Coun. Pam Bookham said in all her time on council, she had never seen a development proposal so challenged by the context of the site.
"This is the site within the city that is most likely to flood as a result of sea-level rise, and I do not see the mitigating plan that is proposed as doing anything but creating a kind of island that will not protect, over the long term, the probability of the development that goes on this site," said Bookham. "Not to mention what impact it might have on the adjacent properties."
Bookham said another concern is building a residential area away from transit corridors.
"It makes sense to increase density where the option of public transit already exists and can be built upon," she said. "This is so far removed, this is the most flagrant disregard for that principal that our community has bought into over many, many years: that is that it makes sense to locate people where they at least have an option of transit."
Coun. Rod Clark said he is concerned that with a project of this size, the public is not fully aware of what's going on. He also cited transportation as a potential conflict as well as the Bewicke at-grade crossing.
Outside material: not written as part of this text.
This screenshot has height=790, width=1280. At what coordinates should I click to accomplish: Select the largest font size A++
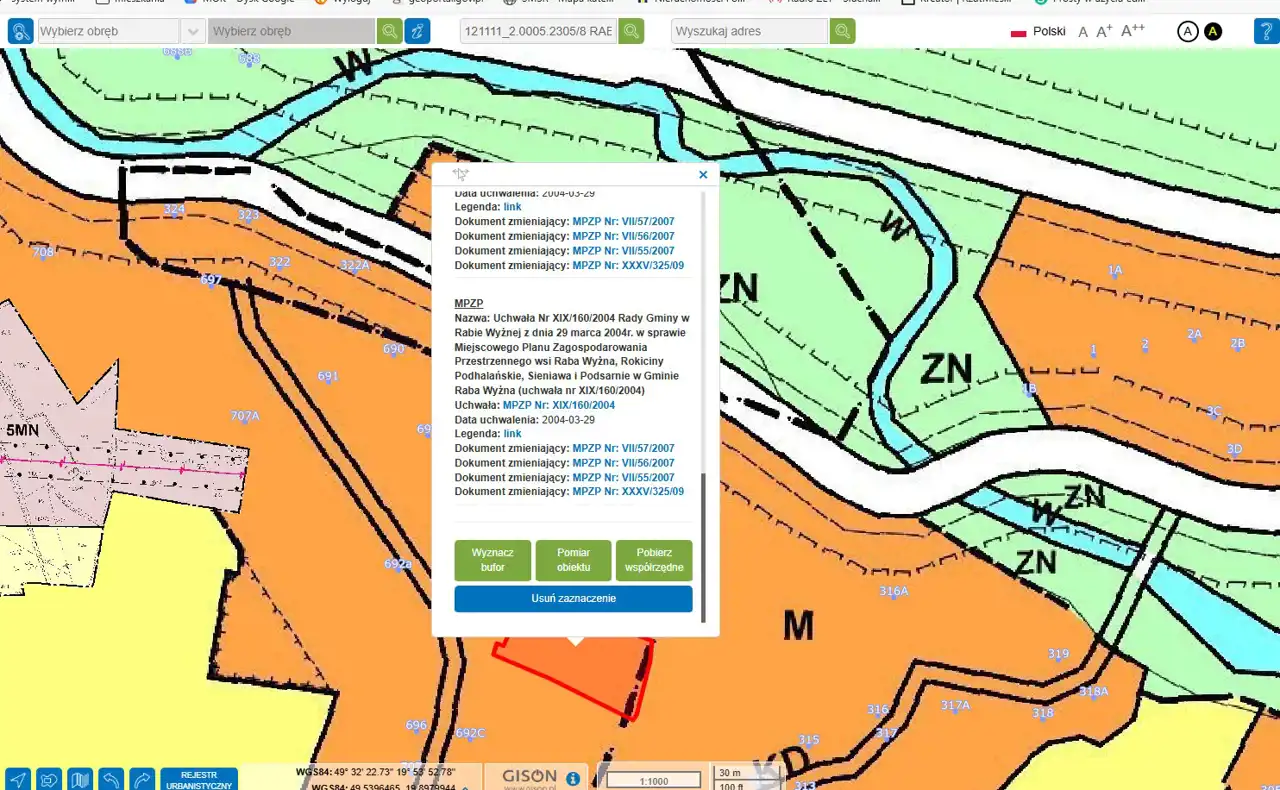(x=1133, y=31)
"The Bewicke at-grade is still a problem. CN hasn't even responded to our interrogatories or those of the developer in this regard," said Clark. "I am concerned that if we are required down the road to build an overpass, that's $34 million, and the developer will have his residential and he will be scampering away with the profits from there, and we'll be left to foot that overpass bill. It's a convoluted way to proceed."
Brian Willock, manager of engineering, planning and design, told council that CN has had the development plans since February 2013 and the 5 city has only successfully talked about the plans but has yet to receive anything in writing.
"We've been dealing with CN separately on the other crossings in the city," said Willock. "Recently in conversation, CN has acknowledged that in principle they don't support this crossing but they recognize the reality that it is important to the neighbourhood."
Coun. Linda Buchanan said the application has been ongoing for years and should move ahead for public input.
"I think there's a lot of positives and I think people will come out to the public hearing, they will let us know what they think," said Buchanan.